» **WHAT IS REQUIRED**: Substitute "Where should I tap to" for every "Where should I click to" in the listing below and leave everything else untouched.
========================
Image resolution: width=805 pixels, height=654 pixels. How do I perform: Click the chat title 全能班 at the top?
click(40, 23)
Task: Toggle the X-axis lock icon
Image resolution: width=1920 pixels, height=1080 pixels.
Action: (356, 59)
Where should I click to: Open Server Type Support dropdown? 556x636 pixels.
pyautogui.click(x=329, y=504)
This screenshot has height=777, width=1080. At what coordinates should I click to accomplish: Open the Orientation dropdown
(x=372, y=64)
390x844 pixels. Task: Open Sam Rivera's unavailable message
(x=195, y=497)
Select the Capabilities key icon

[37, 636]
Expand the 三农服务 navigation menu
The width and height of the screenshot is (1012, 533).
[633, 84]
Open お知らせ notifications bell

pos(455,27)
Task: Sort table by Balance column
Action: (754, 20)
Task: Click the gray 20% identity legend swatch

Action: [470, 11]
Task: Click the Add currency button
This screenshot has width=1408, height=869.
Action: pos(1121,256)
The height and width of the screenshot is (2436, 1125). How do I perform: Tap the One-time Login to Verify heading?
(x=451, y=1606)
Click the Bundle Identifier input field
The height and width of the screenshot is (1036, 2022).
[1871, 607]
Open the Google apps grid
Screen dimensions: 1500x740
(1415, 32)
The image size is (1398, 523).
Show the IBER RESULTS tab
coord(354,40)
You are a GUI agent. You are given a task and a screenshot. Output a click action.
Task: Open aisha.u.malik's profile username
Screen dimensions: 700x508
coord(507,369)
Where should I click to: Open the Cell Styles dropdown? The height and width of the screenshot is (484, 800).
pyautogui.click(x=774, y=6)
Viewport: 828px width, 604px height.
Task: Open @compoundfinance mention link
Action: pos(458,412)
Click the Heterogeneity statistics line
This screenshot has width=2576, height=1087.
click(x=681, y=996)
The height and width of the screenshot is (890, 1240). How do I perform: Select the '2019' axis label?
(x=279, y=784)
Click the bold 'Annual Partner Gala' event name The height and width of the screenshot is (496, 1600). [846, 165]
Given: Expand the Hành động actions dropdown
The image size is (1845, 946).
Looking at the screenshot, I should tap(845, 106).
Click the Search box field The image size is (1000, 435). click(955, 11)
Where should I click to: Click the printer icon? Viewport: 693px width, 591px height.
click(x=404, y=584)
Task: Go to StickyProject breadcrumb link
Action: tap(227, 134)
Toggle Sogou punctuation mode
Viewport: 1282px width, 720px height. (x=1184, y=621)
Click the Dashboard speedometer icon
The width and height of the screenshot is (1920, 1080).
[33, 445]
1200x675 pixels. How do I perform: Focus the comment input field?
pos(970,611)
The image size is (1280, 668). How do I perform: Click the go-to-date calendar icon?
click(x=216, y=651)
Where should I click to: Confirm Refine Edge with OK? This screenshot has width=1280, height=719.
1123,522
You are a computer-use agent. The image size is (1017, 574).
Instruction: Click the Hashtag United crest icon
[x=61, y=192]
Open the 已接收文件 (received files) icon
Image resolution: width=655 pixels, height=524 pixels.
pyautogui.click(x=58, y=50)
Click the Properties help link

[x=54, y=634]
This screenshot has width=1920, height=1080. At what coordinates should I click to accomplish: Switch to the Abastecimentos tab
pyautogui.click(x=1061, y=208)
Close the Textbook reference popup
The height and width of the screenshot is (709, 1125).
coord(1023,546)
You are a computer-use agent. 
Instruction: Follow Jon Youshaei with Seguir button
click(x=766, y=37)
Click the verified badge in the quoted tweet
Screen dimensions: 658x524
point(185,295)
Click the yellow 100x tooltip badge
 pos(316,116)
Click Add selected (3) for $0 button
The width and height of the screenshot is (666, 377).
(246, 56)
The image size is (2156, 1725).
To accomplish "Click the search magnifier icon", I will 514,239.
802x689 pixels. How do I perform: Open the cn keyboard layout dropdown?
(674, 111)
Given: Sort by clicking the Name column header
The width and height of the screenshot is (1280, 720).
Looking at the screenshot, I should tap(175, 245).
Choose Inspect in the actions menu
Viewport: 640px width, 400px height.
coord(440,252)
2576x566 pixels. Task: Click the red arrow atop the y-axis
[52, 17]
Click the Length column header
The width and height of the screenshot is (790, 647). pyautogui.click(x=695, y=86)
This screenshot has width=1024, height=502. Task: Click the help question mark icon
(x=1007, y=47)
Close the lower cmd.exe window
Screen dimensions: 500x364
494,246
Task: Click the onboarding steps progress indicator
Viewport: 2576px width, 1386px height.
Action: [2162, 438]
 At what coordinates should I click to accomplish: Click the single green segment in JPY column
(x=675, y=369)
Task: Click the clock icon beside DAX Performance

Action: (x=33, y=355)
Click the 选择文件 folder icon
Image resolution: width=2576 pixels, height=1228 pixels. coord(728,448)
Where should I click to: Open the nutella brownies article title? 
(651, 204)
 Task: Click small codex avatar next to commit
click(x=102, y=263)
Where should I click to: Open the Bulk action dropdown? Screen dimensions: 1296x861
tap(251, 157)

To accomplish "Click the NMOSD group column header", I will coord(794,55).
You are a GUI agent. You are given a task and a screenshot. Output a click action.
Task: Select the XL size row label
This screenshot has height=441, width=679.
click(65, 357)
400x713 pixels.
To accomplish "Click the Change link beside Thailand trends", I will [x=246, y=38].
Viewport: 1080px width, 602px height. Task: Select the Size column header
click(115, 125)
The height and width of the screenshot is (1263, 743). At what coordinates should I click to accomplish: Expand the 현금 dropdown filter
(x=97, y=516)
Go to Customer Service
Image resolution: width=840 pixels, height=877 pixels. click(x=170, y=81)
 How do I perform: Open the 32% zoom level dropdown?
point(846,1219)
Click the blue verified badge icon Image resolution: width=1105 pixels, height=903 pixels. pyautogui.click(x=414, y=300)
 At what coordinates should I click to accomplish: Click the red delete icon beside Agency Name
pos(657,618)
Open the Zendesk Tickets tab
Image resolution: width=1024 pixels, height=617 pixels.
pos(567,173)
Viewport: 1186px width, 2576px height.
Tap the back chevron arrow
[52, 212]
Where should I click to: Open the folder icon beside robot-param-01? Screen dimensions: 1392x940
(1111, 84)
========================
» **EXERCISE RESPONSE**:
Image resolution: width=805 pixels, height=654 pixels. How do I perform: Click the chat title 全能班 at the top?
click(40, 23)
Task: Toggle the X-axis lock icon
Image resolution: width=1920 pixels, height=1080 pixels.
Action: (356, 59)
Where should I tap to: Open Server Type Support dropdown? 556x636 pixels.
pyautogui.click(x=329, y=504)
This screenshot has height=777, width=1080. At what coordinates should I click to accomplish: Open the Orientation dropdown
(x=372, y=64)
390x844 pixels. Task: Open Sam Rivera's unavailable message
(x=195, y=497)
Select the Capabilities key icon

[37, 636]
Expand the 三农服务 navigation menu
The width and height of the screenshot is (1012, 533).
[633, 84]
Open お知らせ notifications bell

pos(455,27)
Task: Sort table by Balance column
Action: (754, 20)
Task: Click the gray 20% identity legend swatch

Action: [470, 11]
Task: Click the Add currency button
This screenshot has width=1408, height=869.
Action: pos(1121,256)
The height and width of the screenshot is (2436, 1125). How do I perform: Tap the One-time Login to Verify heading?
(x=451, y=1606)
Click the Bundle Identifier input field
The height and width of the screenshot is (1036, 2022).
[1871, 607]
Open the Google apps grid
Screen dimensions: 1500x740
(1415, 32)
The image size is (1398, 523).
Show the IBER RESULTS tab
coord(354,40)
You are a GUI agent. You are given a task and a screenshot. Output a click action.
Task: Open aisha.u.malik's profile username
Screen dimensions: 700x508
coord(507,369)
Where should I tap to: Open the Cell Styles dropdown? The height and width of the screenshot is (484, 800).
pyautogui.click(x=774, y=6)
Viewport: 828px width, 604px height.
Task: Open @compoundfinance mention link
Action: pos(458,412)
Click the Heterogeneity statistics line
This screenshot has width=2576, height=1087.
click(x=681, y=996)
The height and width of the screenshot is (890, 1240). How do I perform: Select the '2019' axis label?
(x=279, y=784)
Click the bold 'Annual Partner Gala' event name The height and width of the screenshot is (496, 1600). [846, 165]
Given: Expand the Hành động actions dropdown
The image size is (1845, 946).
Looking at the screenshot, I should tap(845, 106).
Click the Search box field The image size is (1000, 435). click(955, 11)
Where should I tap to: Click the printer icon? Viewport: 693px width, 591px height.
click(x=404, y=584)
Task: Go to StickyProject breadcrumb link
Action: tap(227, 134)
Toggle Sogou punctuation mode
Viewport: 1282px width, 720px height. (x=1184, y=621)
Click the Dashboard speedometer icon
The width and height of the screenshot is (1920, 1080).
[33, 445]
1200x675 pixels. How do I perform: Focus the comment input field?
pos(970,611)
The image size is (1280, 668). How do I perform: Click the go-to-date calendar icon?
click(x=216, y=651)
Where should I tap to: Confirm Refine Edge with OK? This screenshot has width=1280, height=719.
1123,522
You are a computer-use agent. The image size is (1017, 574).
Instruction: Click the Hashtag United crest icon
[x=61, y=192]
Open the 已接收文件 (received files) icon
Image resolution: width=655 pixels, height=524 pixels.
pyautogui.click(x=58, y=50)
Click the Properties help link

[x=54, y=634]
This screenshot has width=1920, height=1080. At what coordinates should I click to accomplish: Switch to the Abastecimentos tab
pyautogui.click(x=1061, y=208)
Close the Textbook reference popup
The height and width of the screenshot is (709, 1125).
coord(1023,546)
You are a computer-use agent. 
Instruction: Follow Jon Youshaei with Seguir button
click(x=766, y=37)
Click the verified badge in the quoted tweet
Screen dimensions: 658x524
point(185,295)
Click the yellow 100x tooltip badge
 pos(316,116)
Click Add selected (3) for $0 button
The width and height of the screenshot is (666, 377).
(246, 56)
The image size is (2156, 1725).
To accomplish "Click the search magnifier icon", I will 514,239.
802x689 pixels. How do I perform: Open the cn keyboard layout dropdown?
(674, 111)
Given: Sort by clicking the Name column header
The width and height of the screenshot is (1280, 720).
Looking at the screenshot, I should tap(175, 245).
Choose Inspect in the actions menu
Viewport: 640px width, 400px height.
coord(440,252)
2576x566 pixels. Task: Click the red arrow atop the y-axis
[52, 17]
Click the Length column header
The width and height of the screenshot is (790, 647). pyautogui.click(x=695, y=86)
This screenshot has width=1024, height=502. Task: Click the help question mark icon
(x=1007, y=47)
Close the lower cmd.exe window
Screen dimensions: 500x364
494,246
Task: Click the onboarding steps progress indicator
Viewport: 2576px width, 1386px height.
Action: [2162, 438]
 At what coordinates should I click to accomplish: Click the single green segment in JPY column
(x=675, y=369)
Task: Click the clock icon beside DAX Performance

Action: (x=33, y=355)
Click the 选择文件 folder icon
Image resolution: width=2576 pixels, height=1228 pixels. coord(728,448)
Where should I tap to: Open the nutella brownies article title? 
(651, 204)
 Task: Click small codex avatar next to commit
click(x=102, y=263)
Where should I tap to: Open the Bulk action dropdown? Screen dimensions: 1296x861
tap(251, 157)

To accomplish "Click the NMOSD group column header", I will coord(794,55).
You are a GUI agent. You are given a task and a screenshot. Output a click action.
Task: Select the XL size row label
This screenshot has height=441, width=679.
click(65, 357)
400x713 pixels.
To accomplish "Click the Change link beside Thailand trends", I will [x=246, y=38].
Viewport: 1080px width, 602px height. Task: Select the Size column header
click(115, 125)
The height and width of the screenshot is (1263, 743). At what coordinates should I click to accomplish: Expand the 현금 dropdown filter
(x=97, y=516)
Go to Customer Service
Image resolution: width=840 pixels, height=877 pixels. click(x=170, y=81)
 How do I perform: Open the 32% zoom level dropdown?
point(846,1219)
Click the blue verified badge icon Image resolution: width=1105 pixels, height=903 pixels. pyautogui.click(x=414, y=300)
 At what coordinates should I click to accomplish: Click the red delete icon beside Agency Name
pos(657,618)
Open the Zendesk Tickets tab
Image resolution: width=1024 pixels, height=617 pixels.
pos(567,173)
Viewport: 1186px width, 2576px height.
Tap the back chevron arrow
[52, 212]
Where should I tap to: Open the folder icon beside robot-param-01? Screen dimensions: 1392x940
(1111, 84)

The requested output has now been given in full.